The largest value came from comment 62 with a value of 47.4117, which corresponds to the longest comment itself in 2.a

as.character(corp_yout)[62]

##          text62 
## "i miss aguero"

# to see a comment
summary(corp_yout, n = 126)[which.max(tokeninfo$Tokens), ]

##      Text Types Tokens Sentences Publication_date Likecount Replycount
## 64 text64    40     52         4       2024-10-06         2          0
##          TTR
## 64 0.9142857

# to see the characteristics

The commentary contains 52 tokens, published on 2024-10-06, has 2 likes and 0 replies and TTR = 0.9117647

3. Build a word cloud for your corpus:

To create a word cloud, I will use the “quanteda.textplot” library and the textplot_wordcloud command, which I will apply to the dfmat_yout3 variable

set.seed(100)# settng seed is important for the functions
#that could provide different results because of iterations
library("quanteda.textplots")

textplot_wordcloud(dfmat_yout3, min_count = 5,
                   random_order = FALSE, 
                   rotation = 0.25,
    color = RColorBrewer::brewer.pal(8, "Dark2"))

It’s a cloud of words. It visualizes the most common tokens in comments, the larger the word and closer to the center, the more often it occurs in comments. We interpreted most of the words in paragraph 2.c. We can also notice new words that were not included in the top 10.

4. Build a semantic network and provide comments.

To build a semantic network, I will use the textplot_network command

tag_fcm <- fcm(dfmat_yout3)
feat <- names(topfeatures(dfmat_yout3, 30))
set.seed(100)
fcm_select(tag_fcm, pattern = feat) %>%
    textplot_network(min_freq = 0.9,edge_color = "violet",
                 edge_alpha = 0.8,
                 edge_size = 1,
                 vertex_color = "grey",
                 vertex_alpha = 0.5,
                 vertex_labelcolor = "black",
                 offset = NULL)

that’s a semantic network of words. It visualizes the combination of words in the comments. The thicker the line, the stronger the connection between the words. You can make out the example of the word that we analyzed. The word “mbappe” is most often found in combination with the words “world”, “goal”, “france” and “vs”. From this, we can assume that the commentators discussed the goal of this player, and also noted his “vs” confrontation against Argentina. The word “france” is also mentioned as it refers to his team. The word “world”, as a designation for the World Cup final. It is interesting to look at the combination of the network of words “final”, “match”, “greatest”, “heart”, “world”,“cup”,“ever”, “2022”. From these words, it is possible to make a single sentence, which generally reflects the delight of commentators at the 2022 finals.
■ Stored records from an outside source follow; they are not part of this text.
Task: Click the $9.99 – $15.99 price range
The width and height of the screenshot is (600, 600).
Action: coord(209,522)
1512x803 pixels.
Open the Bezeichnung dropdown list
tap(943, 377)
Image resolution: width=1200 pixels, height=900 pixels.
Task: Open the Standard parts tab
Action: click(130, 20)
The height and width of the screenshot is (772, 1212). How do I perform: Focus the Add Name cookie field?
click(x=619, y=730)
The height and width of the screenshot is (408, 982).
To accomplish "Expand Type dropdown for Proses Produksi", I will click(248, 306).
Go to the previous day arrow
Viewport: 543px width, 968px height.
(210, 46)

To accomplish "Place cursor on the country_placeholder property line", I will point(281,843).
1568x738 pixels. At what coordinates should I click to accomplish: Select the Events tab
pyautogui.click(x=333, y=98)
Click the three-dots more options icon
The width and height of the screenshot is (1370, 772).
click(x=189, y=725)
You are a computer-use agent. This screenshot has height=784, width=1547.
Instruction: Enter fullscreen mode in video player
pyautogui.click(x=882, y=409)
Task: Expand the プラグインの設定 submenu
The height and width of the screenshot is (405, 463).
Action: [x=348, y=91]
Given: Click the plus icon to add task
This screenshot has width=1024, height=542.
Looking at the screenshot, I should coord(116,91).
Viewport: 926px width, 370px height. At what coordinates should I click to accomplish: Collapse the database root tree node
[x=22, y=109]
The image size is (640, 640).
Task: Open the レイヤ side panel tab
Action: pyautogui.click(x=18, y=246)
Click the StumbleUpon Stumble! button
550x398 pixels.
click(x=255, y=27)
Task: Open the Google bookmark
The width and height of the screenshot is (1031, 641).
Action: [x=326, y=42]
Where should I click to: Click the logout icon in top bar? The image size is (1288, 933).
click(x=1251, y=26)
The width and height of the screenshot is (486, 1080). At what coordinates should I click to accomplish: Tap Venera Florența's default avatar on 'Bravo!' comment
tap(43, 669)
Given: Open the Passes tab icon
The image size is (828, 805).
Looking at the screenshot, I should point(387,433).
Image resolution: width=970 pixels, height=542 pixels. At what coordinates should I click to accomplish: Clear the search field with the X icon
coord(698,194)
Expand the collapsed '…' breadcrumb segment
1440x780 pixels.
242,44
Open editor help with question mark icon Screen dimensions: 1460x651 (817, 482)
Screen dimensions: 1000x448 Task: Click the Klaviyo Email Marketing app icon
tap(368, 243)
5. Build a lexical dispersion plot and provide comments.

To do this, I will first use the kwic function to analyze the word “mbappe”, which we will then visualize using the textplot_xray() function

kwic(tokens(corp_yout), pattern = "mbappe") %>% textplot_xray()

This is a graph of lexical variance. It shows in which part of the sentence the word “mbappe” occurs. According to him, we can notice that the word is more often mentioned in the first half of the sentence. However, in comments 103 and 45, this word occurs almost at the end of the comment.